Data from Cointelegraph Markets Pro and Tradingview Showing XRP trading within a Climbing triangle In the sun -day -time, as shown in the chart below.

The price will have to close above the resistance line of the existing chart pattern at $ 2.60 to continue the upward trajectory, with a measured target of $ 3.50.

Such a move will bring total acquisitions to 60% from the current level.

XRP/USD Daily Chart. Source: Cointelegraph/Tradingview

The triangle formed after a 70% recovery at $ 2.65 from a multimonth Low at $ 1.61 reached on April 7. This indicates that the price of XRP can be coiling before continuing its support.

As cointelegraph reportedThe XRP must be handled above the $ 2 psychological level to prevent a deeper collapse towards the next likely support to $ 1.70. The price has been held above this level since April 11, suggesting that the bullish structure remains intact.

XRP/BTC Bullish Divergence

The reversed case of XRP is supported by a growing difference -I KaMag -Kaba -child index -child -child (RSI).

The monthly chart below shows that the XRP/USD pair drops between 2019 and 2025, forming lower highs.

But, at the same time, the monthly RSI rose to 67 from 41, forming a higher high, as shown in the chart below.

XRP/USD Weekly Chart.
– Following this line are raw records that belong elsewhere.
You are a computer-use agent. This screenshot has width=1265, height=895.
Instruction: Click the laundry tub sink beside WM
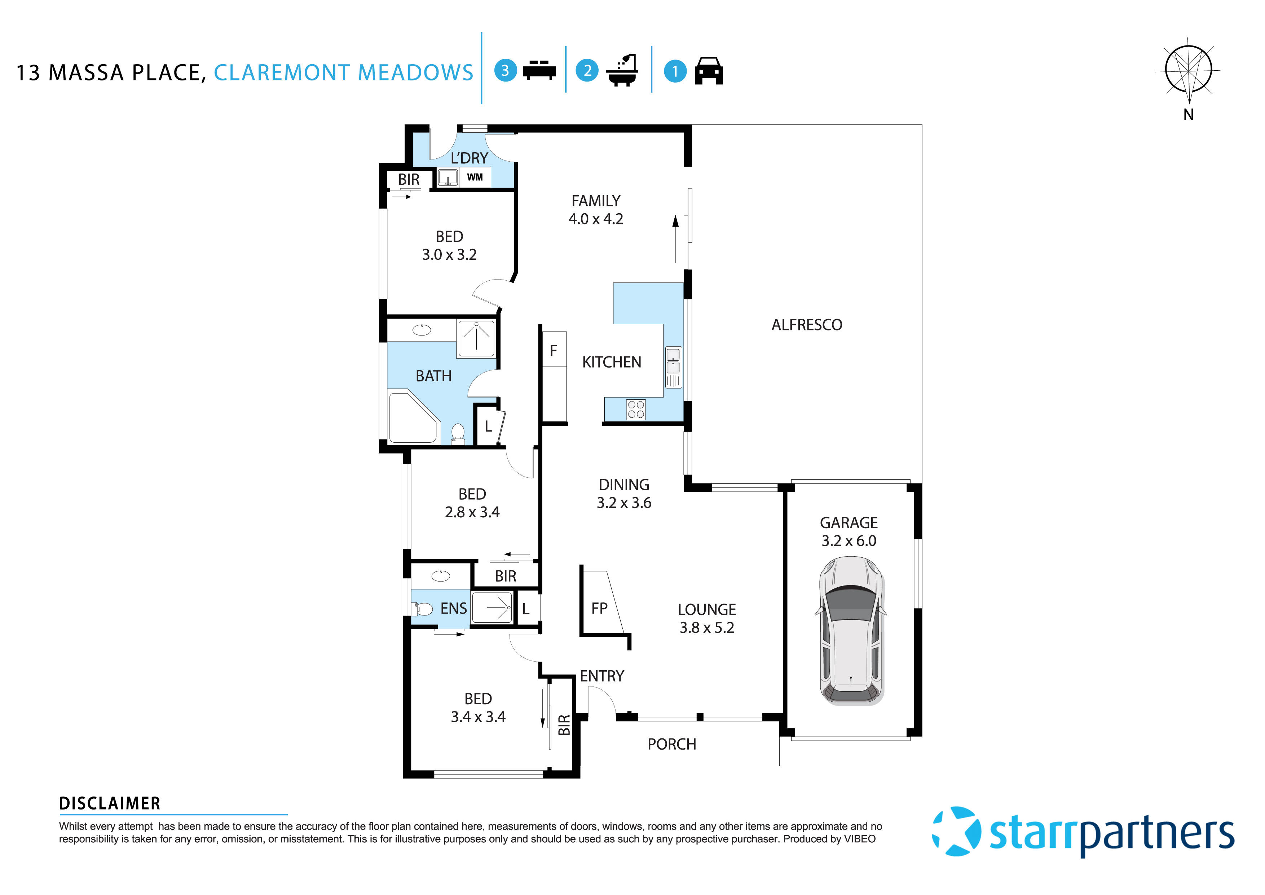tap(448, 177)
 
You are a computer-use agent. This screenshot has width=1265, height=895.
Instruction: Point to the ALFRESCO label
tap(807, 325)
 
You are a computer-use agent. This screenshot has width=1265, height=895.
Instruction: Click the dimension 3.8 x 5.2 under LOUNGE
tap(706, 628)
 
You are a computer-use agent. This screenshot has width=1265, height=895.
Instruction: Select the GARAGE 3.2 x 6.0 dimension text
tap(849, 541)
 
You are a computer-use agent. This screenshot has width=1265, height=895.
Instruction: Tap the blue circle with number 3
tap(505, 71)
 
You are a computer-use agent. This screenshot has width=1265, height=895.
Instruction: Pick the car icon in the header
tap(709, 71)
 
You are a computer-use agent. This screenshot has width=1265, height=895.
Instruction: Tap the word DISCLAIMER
tap(110, 803)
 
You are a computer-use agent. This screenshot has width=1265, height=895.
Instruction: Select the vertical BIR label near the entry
tap(564, 725)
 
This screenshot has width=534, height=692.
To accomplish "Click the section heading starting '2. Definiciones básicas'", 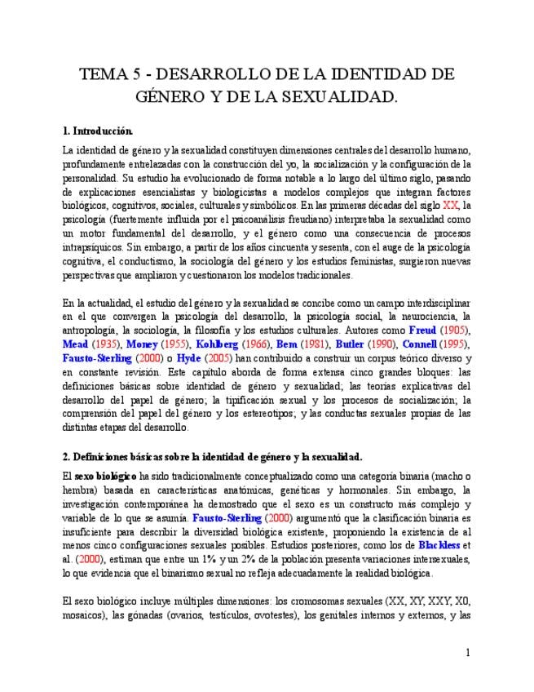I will pos(212,456).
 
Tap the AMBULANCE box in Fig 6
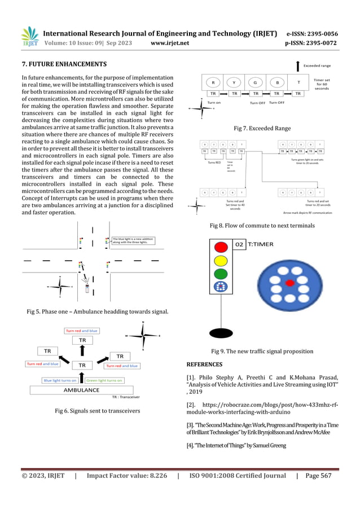[x=81, y=390]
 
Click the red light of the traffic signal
[x=219, y=247]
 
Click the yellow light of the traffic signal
[x=219, y=260]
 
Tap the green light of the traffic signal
[x=219, y=274]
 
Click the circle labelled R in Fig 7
[x=213, y=82]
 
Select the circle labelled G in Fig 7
[x=255, y=82]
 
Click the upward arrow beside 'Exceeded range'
[x=297, y=65]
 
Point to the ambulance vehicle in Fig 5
[x=86, y=288]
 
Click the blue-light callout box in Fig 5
[x=133, y=240]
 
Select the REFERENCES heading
[x=204, y=364]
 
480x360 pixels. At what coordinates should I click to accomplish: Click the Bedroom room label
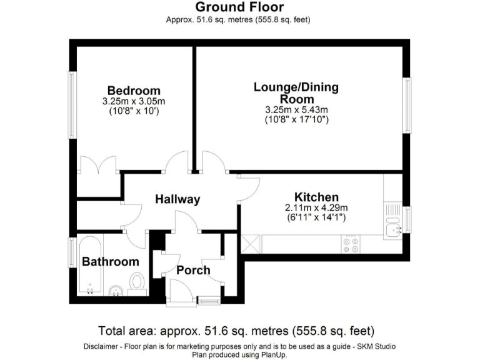click(134, 91)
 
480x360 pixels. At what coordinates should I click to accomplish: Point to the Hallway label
click(178, 199)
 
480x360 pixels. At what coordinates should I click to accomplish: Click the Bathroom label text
click(110, 261)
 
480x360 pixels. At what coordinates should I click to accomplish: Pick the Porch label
click(193, 270)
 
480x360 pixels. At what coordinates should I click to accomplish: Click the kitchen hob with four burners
click(351, 244)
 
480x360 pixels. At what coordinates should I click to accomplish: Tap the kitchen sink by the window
click(393, 231)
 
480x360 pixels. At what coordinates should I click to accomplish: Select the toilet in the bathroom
click(138, 285)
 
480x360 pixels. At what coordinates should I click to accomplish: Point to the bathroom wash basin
click(115, 289)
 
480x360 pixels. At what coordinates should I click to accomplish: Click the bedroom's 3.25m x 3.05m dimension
click(134, 102)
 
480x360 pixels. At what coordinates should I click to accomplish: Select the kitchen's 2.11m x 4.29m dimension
click(316, 208)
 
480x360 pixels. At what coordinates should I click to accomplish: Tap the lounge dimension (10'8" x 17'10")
click(296, 119)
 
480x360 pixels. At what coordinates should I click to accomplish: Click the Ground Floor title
click(239, 8)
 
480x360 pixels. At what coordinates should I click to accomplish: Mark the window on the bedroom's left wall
click(72, 104)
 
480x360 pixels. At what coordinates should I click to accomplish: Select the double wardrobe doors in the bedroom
click(98, 166)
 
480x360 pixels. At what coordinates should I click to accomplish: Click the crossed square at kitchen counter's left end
click(250, 243)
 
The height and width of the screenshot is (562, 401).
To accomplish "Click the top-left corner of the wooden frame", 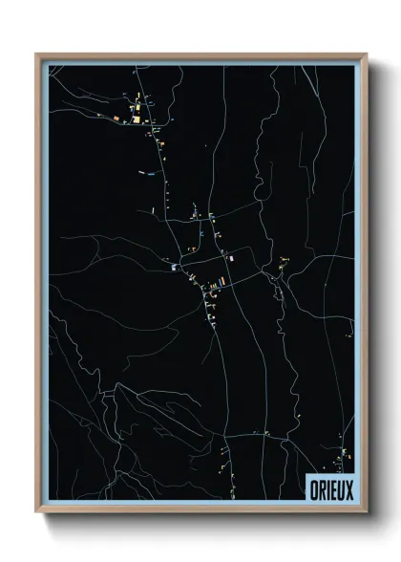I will [x=37, y=54].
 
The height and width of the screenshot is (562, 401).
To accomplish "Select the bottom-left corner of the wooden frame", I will [x=37, y=513].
Source: Cointelegraph/Tradingview

The difference between falling prices and a rising RSI usually indicates weakness in the existing downtrend, which motivates entrepreneurs to buy more of the dips and resulting in the seller’s fatigue.

Related: Will the price of XRP be crashed?

The above chart also announced that the XRP/BTC faced significant resistance between 0.00002530 BTC and 0.00003375 BTC, which aligned with 100 simple transfer of average.

A break above this area may see the XRP/BTC pair to continue its upbringing, which has been -fueled by those earnings the XRP/USD price.

Zooming in, an asymmetrical triangular setup on the daily candle chart indicates a potential breakout towards 0.00003609 BTC, about 71% above the current levels, by June. The reversed target aligned with the January-February 2025 levels around $ 3.

XRP/BTC Daily chart. Source: Cointelegraph/Tradingview

POSITIVE SPOT TAKER CVD

The XRP price will continue to find support for entrepreneurs, with consumers who remain dominant despite the market collapse of 17% from the May 12 local high of $ 2.65.

The 90-day study of the Taker Cumulative Volume Delta (CVD) shows that order purchases (taker buy) have become dominant again. The CVD measures the difference between buying and selling quantity within a three -month period.

In other words, more purchase orders are placed on the market than the seller’s orders. This indicates prolonged demand despite recent pullback and generally signal that the price can recover from the current levels.

XRP spot taker cvd. Source: cryptoquant

Until mid-March, the sell-side pressure led the order book, with the XRP/USD pair that hit a multimonth lows of $ 1.61 in early April.

Neutral conditions then prevailed until consumer dominance was again recorded on May 19.

The positive CVD also suggests optimization to merchants, as they are actively accumulating assets, which potentially expect further price increases.

If the CVD remains green, it means that consumers have not been back down, which can set a stage for another wave of upward motion, as seen in historical rallies.

This article does not contain investment advice or recommendations. Every transfer of investment and trading involves risk, and readers should conduct their own research when deciding.